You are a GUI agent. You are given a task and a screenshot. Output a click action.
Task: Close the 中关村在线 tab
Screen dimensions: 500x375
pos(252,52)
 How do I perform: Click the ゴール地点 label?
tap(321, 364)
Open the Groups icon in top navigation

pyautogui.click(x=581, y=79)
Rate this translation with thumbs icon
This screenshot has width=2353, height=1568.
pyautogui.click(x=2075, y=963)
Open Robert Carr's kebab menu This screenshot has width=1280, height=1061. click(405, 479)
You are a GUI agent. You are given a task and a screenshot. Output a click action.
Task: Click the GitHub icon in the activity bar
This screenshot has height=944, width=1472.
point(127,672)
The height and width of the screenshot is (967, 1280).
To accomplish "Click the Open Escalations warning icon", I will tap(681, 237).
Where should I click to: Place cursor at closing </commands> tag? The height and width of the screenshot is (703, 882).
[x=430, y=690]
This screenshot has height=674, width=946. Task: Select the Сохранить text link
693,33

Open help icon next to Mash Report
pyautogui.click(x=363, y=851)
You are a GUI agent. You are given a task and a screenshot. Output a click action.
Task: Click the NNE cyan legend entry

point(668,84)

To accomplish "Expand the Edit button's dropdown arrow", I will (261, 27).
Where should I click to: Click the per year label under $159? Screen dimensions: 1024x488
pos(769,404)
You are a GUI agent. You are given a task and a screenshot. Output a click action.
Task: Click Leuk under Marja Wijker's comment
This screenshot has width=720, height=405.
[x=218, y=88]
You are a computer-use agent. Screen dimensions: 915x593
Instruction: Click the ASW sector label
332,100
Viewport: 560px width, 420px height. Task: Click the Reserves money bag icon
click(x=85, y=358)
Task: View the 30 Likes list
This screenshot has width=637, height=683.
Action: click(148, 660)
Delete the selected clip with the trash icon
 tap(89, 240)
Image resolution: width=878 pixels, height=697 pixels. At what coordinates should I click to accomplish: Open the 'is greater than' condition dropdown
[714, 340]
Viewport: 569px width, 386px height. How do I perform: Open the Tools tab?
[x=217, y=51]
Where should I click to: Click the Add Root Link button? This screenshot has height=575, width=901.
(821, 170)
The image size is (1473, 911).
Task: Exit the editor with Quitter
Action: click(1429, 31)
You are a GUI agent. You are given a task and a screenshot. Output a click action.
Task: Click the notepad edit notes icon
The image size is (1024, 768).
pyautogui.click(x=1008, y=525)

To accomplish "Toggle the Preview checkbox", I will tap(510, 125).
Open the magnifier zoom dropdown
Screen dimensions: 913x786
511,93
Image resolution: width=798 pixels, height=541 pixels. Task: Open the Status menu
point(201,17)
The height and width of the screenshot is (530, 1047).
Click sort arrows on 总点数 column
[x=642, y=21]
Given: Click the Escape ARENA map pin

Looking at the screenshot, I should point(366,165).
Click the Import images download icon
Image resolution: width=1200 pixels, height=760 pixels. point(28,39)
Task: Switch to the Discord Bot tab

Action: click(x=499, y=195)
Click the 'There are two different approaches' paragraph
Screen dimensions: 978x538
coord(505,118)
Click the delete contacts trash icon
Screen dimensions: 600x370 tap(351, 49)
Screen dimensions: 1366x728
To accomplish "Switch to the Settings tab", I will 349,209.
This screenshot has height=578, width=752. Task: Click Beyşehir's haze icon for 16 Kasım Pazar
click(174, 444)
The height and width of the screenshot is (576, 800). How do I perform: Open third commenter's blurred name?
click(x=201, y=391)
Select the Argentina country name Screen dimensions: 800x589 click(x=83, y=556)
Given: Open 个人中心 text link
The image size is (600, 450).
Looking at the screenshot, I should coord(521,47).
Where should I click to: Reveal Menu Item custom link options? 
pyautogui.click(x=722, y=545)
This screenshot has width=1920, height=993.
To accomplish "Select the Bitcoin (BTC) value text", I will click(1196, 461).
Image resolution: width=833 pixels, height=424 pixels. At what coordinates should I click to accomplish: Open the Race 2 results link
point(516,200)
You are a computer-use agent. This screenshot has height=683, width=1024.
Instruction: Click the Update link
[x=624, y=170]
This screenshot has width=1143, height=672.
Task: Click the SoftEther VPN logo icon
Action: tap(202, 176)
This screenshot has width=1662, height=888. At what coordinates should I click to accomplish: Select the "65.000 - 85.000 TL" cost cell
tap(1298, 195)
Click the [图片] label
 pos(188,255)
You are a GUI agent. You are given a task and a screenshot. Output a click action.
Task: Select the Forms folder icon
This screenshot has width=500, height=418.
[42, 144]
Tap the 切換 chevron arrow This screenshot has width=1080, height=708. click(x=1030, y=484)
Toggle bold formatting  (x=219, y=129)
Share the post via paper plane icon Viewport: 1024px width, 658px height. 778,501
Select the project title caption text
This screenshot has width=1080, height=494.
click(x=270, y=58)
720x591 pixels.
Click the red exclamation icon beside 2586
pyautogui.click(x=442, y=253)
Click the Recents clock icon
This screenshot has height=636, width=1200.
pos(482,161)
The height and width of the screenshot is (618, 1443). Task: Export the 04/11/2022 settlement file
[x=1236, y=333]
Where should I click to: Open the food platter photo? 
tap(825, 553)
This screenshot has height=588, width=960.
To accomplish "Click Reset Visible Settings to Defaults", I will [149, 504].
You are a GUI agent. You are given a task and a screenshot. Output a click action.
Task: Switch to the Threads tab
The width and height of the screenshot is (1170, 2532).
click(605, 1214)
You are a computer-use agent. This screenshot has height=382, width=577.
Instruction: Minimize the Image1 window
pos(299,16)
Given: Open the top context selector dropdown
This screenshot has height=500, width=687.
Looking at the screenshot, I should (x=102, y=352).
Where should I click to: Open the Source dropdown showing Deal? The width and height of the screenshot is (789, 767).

========

▶ TASK DETAILS
Take every line from the records that holds "Settings" and copy it down.

▶ OUTPUT
To accomplish "Switch to the Settings tab", I will 349,209.
To accomplish "Click Reset Visible Settings to Defaults", I will [149, 504].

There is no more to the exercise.